También las Cámaras perderían la correspondiente autonomía del legislativo, creando comisiones de seguimiento en su estructura. Por lo demás, una especie de asamblea popular, cargaría con el escrutinio del asunto, cerrando la tripleta de desatinos en plena fiesta electoral y discotequera.

Seamos serios, solo cabe rogar en este "desdios" en el que nos habéis metido, camaradas, que seamos democráticamente serios.
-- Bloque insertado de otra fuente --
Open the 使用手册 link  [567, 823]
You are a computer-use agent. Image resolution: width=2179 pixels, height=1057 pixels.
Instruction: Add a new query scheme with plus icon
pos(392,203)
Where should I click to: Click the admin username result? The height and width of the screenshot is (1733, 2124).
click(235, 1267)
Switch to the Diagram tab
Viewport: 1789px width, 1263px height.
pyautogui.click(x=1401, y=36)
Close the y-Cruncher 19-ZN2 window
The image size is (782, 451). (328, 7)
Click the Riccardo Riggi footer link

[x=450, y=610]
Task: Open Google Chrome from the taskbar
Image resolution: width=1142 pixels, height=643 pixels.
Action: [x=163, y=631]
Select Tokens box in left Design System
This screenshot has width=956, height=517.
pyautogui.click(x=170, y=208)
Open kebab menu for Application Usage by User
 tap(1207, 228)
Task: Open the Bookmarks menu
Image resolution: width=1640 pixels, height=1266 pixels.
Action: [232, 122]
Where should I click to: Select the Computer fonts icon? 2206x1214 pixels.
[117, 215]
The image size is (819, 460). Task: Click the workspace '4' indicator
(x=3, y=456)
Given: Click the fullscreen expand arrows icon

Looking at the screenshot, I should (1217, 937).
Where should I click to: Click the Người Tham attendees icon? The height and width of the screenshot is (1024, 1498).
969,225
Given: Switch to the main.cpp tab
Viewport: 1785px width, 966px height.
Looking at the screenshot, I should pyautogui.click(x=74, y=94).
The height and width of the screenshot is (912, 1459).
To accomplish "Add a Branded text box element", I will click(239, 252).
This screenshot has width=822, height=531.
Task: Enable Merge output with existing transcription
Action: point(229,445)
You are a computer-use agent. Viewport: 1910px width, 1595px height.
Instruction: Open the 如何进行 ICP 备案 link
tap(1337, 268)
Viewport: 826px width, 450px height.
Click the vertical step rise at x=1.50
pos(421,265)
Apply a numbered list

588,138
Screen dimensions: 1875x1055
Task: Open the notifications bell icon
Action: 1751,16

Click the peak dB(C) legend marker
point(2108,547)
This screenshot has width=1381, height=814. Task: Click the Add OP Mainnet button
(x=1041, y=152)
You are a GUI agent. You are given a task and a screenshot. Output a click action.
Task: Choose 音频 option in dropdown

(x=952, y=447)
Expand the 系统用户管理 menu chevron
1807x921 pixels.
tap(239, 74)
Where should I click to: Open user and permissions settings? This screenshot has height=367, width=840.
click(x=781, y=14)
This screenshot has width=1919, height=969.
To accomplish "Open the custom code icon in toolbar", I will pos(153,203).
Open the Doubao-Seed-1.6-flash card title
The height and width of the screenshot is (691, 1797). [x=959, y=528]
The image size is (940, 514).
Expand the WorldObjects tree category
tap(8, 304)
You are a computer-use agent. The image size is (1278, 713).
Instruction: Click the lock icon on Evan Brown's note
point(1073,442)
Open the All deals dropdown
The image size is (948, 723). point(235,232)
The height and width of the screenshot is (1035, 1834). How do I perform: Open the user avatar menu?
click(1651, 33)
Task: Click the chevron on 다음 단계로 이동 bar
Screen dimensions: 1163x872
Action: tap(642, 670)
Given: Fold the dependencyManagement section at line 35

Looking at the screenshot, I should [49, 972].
Queridos camaradas: tras dos oportunidades históricas para demostrar que la izquierda puede ser plural, competir y, luego, colaborar, ahora nos vemos en la tesitura de someter a humillación no ya al aliado preferente, menos mal que es preferente, sino al conjunto del aparato democrático del país.

Esta confusión entre partidos e instituciones, más allá del gobierno, para afectar a organismos de gestión que se suponen profesionales, reguladores que se suponen independientes y parlamentos que se suponen autónomos es una de las históricas demandas de regeneración institucional en España. 

Frente a las demandas regeneradoras de todo populismo y propuesta renovadora ante el bipartidismo, incluido Sánchez hasta que se ha puesto a practicar la alquimia del superviviente, se nos propone la más vieja de las prácticas del bipartidismo: el reparto. Si Podemos entra en esa vía, las risas embargaran nuestro ánimo.

De los mismos productores de la enésima batalla por el relato, nos llega ahora la impúdica sugerencia de la almoneda institucional. No hay enmienda, camaradas, no hay enmienda.